Langley Paul C
Adjunct Professor, College of Pharmacy, University of Minnesota.
Innov Pharm. 2019 Oct 31;10(4). doi: 10.24926/iip.v10i4.2337. eCollection 2019.
Previous commentaries in the Formulary Evaluation section of INNOVATIONS in Pharmacy have pointed to the lack of credibility in modeled claims for cost-effectiveness and associated recommendations for pricing by the Institute for Clinical and Economic Review (ICER). The principal objection to ICER reports has been that their modeled claims fail the standards of normal science: they are best seen as pseudoscience. The purpose of this latest commentary is to consider the recently released ICER report for Additive Cardiovascular Disease therapies. This report should not be taken seriously in its claims for cost-effectiveness and pricing in cardiovascular disease (CVD). The analytical framework applied by ICER fails to meet the standards of normal science in demarcating science from pseudoscience. Irrespective of the value judgements and recommendations of an ICER report, these lack credibility. They were never intended to be evaluable and replicable across treatment settings. The claims made are constructed, driven by assumption, and should be put to one side by health system decision makers. In this review the focus is on to the ICER modeled estimates of utility scores in CVD, the insistence on utilizing a generic utility algorithm (the EQ-5D-3L) and the consequent quality adjusted life year (QALY) estimates. Two issues are raised that will be the subject of future commentaries: the lack of appreciation of fundamental measurement and (ii) the importance of the patient voice in benefit claims. Given the importance in the ICER methodology of QALYS, the ad hoc nature of the ordinal utilities introduced to the cardiovascular model must raise concerns over the role the ICER evidence report may play in health care decision-making. These concerns extend to the claim by ICER that, on ICER's own affordability threshold for individual new molecular entities, the anticipated uptake of these therapies may raise questions of overall affordability. Again, we are dealing with an arbitraryconstruct that may adversely impact patient access.

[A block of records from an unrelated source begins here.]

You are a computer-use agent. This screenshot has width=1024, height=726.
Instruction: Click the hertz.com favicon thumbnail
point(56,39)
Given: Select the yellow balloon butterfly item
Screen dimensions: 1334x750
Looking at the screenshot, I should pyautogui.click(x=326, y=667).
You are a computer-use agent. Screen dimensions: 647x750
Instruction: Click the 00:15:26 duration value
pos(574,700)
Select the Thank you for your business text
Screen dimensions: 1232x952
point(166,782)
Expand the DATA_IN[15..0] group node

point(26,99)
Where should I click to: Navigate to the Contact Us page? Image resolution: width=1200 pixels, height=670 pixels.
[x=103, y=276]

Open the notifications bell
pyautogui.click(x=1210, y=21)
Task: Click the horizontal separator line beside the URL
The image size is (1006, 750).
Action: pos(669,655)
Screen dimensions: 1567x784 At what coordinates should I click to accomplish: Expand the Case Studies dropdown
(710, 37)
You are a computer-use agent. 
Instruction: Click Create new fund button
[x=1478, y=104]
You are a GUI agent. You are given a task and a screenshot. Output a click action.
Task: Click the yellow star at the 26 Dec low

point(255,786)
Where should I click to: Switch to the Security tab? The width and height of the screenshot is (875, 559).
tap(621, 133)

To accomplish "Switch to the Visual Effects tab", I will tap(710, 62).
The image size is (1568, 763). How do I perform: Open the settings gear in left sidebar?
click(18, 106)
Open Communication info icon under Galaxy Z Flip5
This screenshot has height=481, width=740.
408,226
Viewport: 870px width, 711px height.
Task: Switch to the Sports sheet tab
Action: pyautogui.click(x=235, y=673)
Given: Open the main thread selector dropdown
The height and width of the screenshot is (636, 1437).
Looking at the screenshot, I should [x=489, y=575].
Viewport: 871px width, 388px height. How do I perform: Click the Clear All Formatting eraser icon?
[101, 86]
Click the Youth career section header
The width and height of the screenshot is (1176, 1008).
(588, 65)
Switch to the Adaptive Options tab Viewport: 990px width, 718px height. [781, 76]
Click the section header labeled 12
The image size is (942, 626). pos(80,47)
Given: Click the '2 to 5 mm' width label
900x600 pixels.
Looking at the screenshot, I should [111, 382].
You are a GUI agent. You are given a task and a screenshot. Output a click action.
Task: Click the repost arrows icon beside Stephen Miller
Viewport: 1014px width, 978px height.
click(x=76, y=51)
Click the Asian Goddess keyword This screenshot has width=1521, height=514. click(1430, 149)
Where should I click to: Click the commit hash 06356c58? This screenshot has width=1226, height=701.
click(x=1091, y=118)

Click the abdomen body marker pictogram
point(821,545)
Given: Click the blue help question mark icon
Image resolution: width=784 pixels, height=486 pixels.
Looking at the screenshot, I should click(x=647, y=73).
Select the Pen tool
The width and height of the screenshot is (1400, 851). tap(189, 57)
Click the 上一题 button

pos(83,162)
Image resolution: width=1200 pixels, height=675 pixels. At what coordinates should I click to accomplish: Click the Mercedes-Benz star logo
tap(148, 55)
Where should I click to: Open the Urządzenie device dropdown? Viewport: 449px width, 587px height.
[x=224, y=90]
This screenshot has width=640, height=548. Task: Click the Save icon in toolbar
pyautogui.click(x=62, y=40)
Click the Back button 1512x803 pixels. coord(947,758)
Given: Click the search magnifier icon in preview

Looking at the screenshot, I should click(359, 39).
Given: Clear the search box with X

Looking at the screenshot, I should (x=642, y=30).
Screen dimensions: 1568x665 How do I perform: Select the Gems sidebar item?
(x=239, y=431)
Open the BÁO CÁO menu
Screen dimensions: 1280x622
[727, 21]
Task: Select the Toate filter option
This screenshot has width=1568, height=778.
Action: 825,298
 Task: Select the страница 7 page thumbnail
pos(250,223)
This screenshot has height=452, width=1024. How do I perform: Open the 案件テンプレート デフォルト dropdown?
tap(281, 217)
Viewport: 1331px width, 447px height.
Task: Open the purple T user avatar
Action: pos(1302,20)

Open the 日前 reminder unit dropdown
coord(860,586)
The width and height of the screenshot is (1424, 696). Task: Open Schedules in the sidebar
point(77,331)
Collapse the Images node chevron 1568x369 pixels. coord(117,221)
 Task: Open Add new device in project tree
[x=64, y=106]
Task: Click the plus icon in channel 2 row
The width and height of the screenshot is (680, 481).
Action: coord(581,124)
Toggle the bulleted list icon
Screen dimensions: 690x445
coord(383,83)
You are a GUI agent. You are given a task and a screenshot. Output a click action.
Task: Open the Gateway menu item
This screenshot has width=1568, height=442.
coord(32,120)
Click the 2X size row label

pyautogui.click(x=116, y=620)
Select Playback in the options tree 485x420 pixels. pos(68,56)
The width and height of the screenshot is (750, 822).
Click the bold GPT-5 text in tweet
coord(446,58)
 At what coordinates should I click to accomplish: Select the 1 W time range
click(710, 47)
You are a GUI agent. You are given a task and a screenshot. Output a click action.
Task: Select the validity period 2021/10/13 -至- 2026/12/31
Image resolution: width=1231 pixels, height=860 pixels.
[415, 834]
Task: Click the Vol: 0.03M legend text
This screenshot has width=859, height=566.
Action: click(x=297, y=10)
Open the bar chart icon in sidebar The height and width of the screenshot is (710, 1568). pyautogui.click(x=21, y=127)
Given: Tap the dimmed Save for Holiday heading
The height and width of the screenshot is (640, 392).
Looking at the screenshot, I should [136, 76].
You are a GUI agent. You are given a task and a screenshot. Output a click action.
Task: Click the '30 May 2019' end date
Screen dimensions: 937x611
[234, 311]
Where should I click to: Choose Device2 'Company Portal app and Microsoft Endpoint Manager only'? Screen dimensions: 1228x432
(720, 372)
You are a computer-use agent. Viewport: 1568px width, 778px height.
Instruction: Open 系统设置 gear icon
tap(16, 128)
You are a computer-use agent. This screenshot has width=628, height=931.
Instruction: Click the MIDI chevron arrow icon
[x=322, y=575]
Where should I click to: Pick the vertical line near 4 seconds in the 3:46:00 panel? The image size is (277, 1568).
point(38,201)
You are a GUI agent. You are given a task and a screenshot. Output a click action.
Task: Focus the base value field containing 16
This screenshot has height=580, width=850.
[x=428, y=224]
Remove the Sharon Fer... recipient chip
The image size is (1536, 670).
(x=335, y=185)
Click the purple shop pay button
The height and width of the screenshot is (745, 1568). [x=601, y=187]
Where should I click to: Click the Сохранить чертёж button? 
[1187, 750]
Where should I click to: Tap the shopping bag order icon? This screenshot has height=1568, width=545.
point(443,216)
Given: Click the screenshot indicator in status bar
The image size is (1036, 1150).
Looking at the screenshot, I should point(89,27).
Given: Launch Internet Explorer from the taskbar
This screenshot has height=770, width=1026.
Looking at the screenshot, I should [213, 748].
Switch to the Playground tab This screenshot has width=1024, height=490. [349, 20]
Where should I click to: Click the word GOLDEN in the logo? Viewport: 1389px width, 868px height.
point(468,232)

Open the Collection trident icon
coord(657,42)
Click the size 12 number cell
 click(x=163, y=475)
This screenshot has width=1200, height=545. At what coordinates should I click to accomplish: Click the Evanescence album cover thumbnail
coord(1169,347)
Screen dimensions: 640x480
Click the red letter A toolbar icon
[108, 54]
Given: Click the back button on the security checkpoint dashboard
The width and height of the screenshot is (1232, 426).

《药学创新》“处方集评估”板块之前的评论指出,临床与经济评论研究所(ICER)在成本效益的模型化声明以及相关定价建议方面缺乏可信度。对ICER报告的主要反对意见是,其模型化声明未达到常规科学的标准:它们最好被视为伪科学。这篇最新评论的目的是审视ICER最近发布的关于心血管疾病附加疗法的报告。该报告在心血管疾病(CVD)成本效益和定价方面的声明不应被当真。ICER应用的分析框架在区分科学与伪科学方面未达到常规科学的标准。无论ICER报告的价值判断和建议如何,这些都缺乏可信度。它们从未打算在不同治疗环境中可评估和可复制。所做的声明是基于假设构建的,卫生系统决策者应将其搁置一旁。在本综述中,重点关注ICER对CVD效用评分的模型化估计、坚持使用通用效用算法(EQ - 5D - 3L)以及由此得出的质量调整生命年(QALY)估计。提出了两个问题,将成为未来评论的主题:一是对基本测量缺乏认识,二是患者声音在效益声明中的重要性。鉴于QALYs在ICER方法中的重要性,引入心血管模型的序数效用的临时性质必然引发对ICER证据报告在医疗保健决策中可能发挥的作用的担忧。这些担忧还延伸至ICER声称,就ICER自身对单个新分子实体的可承受性阈值而言,这些疗法的预期采用可能引发整体可承受性的问题。同样,我们面对的是一个可能对患者获得治疗产生不利影响的任意构建。